Deniz's Notes: Python

Showing posts with label Python. Show all posts

Sunday, January 19, 2014

Mean reversion with Linear Regression and Bollinger Band for Spread Trading within Python

Following code demonstrates how to utilize to linear regression to estimate hedge ratio and Bollinger band for spread trading.

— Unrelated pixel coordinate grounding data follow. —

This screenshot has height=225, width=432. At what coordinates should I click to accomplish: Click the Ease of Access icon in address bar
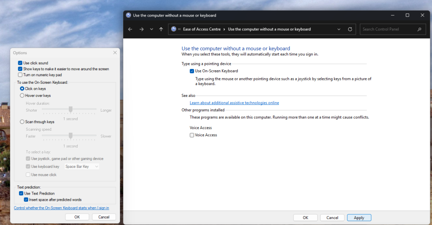coord(173,29)
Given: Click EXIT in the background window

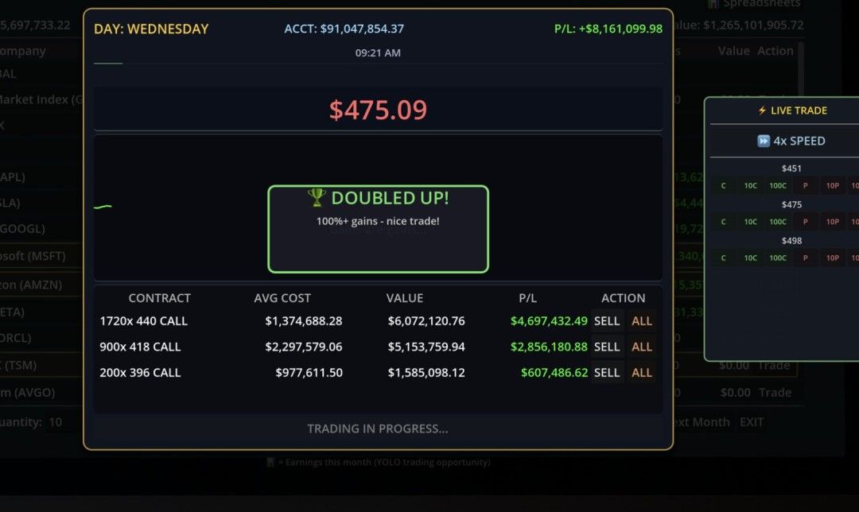Looking at the screenshot, I should click(x=752, y=422).
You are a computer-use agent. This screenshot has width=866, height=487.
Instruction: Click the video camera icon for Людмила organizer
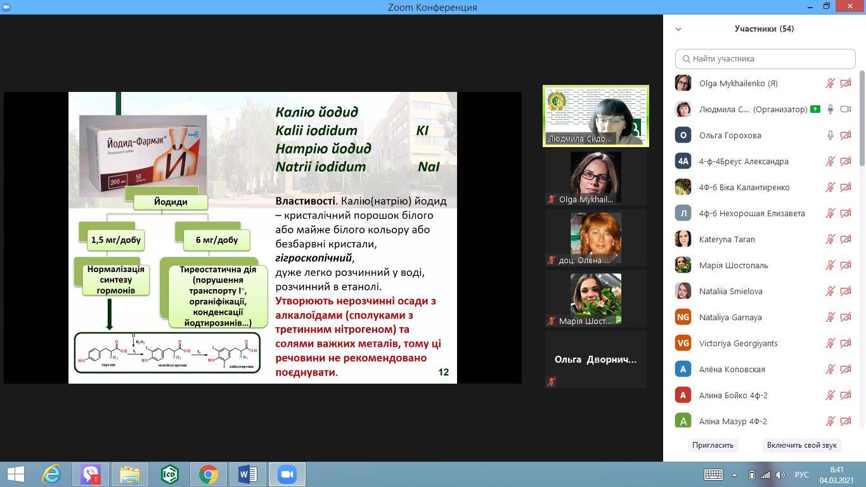[845, 109]
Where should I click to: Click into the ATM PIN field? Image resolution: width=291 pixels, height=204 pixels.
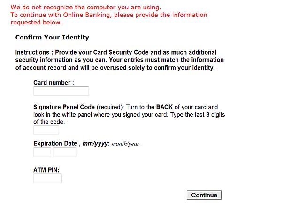point(47,179)
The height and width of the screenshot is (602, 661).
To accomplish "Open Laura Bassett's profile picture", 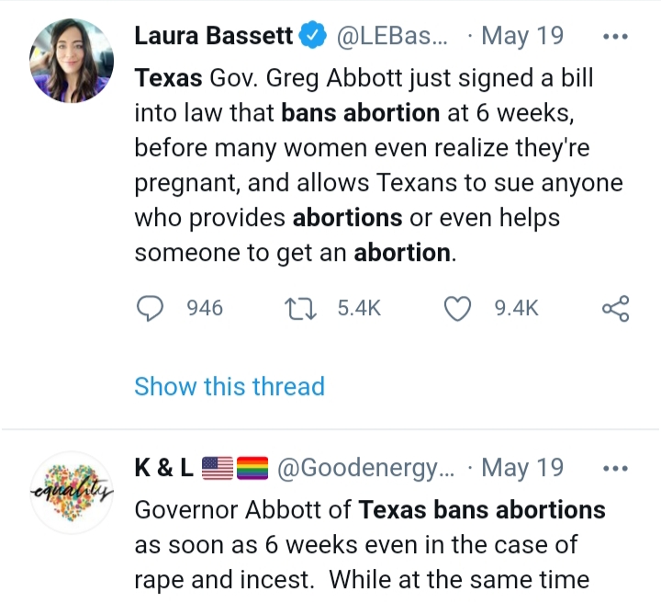I will click(x=72, y=60).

The code can be back tested at Quantopian.com

#   Mean reversion Spread Trading  with Linear Regression
#
#   Deniz Turan, (denizstij AT gmail DOT com), 19-Jan-2014
import numpy as np
from scipy.stats import linregress

R_P = 1 # refresh period in days
W_L = 30 # window length in days
def initialize(context):
    context.y=sid(14517) # EWC
    context.x=sid(14516) # EWA
    
    
    # for long and shorting 
    context.max_notional = 1000000
    context.min_notional = -1000000.0
    # set a fixed slippage
    set_slippage(slippage.FixedSlippage(spread=0.01))
        
    context.long=False;
    context.short=False;
    
    
def handle_data(context, data):
    xpx=data[context.x].price
    ypx=data[context.y].price
    
    retVal=linearRegression(data,context)    
    # lets dont do anything if we dont have enough data yet    
    if retVal is None:
        return  None 
    
    hedgeRatio,intercept=retVal;
    spread=ypx-hedgeRatio*xpx      
    data[context.y]['spread'] = spread

    record(ypx=ypx,spread=spread,xpx=xpx)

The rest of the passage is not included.